───── Supplied material

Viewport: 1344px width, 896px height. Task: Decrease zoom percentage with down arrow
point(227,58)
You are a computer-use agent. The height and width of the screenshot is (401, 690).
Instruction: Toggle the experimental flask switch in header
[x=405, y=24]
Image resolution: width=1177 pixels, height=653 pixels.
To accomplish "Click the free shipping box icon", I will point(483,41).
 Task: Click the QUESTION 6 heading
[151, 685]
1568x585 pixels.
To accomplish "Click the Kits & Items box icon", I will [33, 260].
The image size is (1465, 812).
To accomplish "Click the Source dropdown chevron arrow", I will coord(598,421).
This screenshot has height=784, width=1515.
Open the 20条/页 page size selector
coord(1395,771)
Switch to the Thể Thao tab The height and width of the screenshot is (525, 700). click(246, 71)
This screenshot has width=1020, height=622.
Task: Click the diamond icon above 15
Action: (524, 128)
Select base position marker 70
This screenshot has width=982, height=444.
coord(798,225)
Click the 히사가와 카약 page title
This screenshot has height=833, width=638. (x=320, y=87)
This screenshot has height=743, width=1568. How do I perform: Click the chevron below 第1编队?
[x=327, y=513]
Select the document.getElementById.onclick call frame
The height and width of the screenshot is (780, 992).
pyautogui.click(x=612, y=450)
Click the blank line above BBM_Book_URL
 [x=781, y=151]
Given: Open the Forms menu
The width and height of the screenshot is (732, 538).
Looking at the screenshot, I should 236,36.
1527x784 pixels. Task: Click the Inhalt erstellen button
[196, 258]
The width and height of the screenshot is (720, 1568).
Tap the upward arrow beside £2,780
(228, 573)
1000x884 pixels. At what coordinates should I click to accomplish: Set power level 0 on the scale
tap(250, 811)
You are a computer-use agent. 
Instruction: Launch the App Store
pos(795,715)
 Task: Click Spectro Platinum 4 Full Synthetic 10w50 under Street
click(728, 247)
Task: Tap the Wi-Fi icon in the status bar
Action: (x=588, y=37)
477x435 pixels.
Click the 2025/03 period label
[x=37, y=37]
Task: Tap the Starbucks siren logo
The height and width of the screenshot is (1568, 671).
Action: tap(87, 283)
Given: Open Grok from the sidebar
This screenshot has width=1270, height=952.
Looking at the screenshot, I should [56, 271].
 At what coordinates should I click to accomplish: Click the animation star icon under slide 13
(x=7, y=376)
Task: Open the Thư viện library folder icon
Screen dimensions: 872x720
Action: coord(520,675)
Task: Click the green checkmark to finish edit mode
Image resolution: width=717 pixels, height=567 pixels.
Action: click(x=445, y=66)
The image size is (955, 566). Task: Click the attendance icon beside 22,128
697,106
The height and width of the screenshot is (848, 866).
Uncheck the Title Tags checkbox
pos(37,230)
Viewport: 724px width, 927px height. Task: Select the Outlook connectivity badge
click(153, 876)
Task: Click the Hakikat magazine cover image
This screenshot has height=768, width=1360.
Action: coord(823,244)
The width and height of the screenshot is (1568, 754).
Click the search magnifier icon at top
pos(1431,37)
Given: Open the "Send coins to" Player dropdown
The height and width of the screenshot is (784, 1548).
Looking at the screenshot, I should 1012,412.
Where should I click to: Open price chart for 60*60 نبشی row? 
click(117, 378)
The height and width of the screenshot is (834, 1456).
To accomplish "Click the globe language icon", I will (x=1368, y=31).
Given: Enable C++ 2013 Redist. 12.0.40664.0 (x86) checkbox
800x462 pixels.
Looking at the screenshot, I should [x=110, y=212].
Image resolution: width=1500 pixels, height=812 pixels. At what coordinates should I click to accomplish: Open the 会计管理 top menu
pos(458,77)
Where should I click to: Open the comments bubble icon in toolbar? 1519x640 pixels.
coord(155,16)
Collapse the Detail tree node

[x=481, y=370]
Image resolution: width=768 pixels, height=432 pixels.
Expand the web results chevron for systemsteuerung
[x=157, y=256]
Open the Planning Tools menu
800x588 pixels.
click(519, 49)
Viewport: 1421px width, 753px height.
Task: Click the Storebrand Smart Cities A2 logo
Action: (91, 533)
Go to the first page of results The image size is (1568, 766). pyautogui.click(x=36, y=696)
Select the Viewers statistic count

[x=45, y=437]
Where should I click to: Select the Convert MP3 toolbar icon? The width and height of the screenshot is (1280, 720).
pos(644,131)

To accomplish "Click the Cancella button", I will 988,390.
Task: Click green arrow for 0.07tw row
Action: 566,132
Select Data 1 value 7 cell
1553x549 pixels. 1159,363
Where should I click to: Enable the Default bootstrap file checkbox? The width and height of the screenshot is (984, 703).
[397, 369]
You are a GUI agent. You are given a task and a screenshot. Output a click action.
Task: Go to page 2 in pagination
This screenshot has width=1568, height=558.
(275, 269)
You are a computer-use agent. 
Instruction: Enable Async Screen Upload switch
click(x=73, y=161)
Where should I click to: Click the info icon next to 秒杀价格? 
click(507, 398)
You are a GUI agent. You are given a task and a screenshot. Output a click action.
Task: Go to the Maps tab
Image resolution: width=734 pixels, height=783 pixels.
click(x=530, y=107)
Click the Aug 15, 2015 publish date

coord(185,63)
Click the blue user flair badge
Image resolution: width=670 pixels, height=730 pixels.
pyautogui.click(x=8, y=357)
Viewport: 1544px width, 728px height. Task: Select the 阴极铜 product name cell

──────────

Your instructions:
The line containing "This screenshot has width=1568, height=558." and all lines after it, through the end of the entries above, are to be returned exactly and alone.

Exercise answer:
This screenshot has width=1568, height=558.
(275, 269)
You are a computer-use agent. 
Instruction: Enable Async Screen Upload switch
click(x=73, y=161)
Where should I click to: Click the info icon next to 秒杀价格? 
click(507, 398)
You are a GUI agent. You are given a task and a screenshot. Output a click action.
Task: Go to the Maps tab
Image resolution: width=734 pixels, height=783 pixels.
click(x=530, y=107)
Click the Aug 15, 2015 publish date

coord(185,63)
Click the blue user flair badge
Image resolution: width=670 pixels, height=730 pixels.
pyautogui.click(x=8, y=357)
Viewport: 1544px width, 728px height. Task: Select the 阴极铜 product name cell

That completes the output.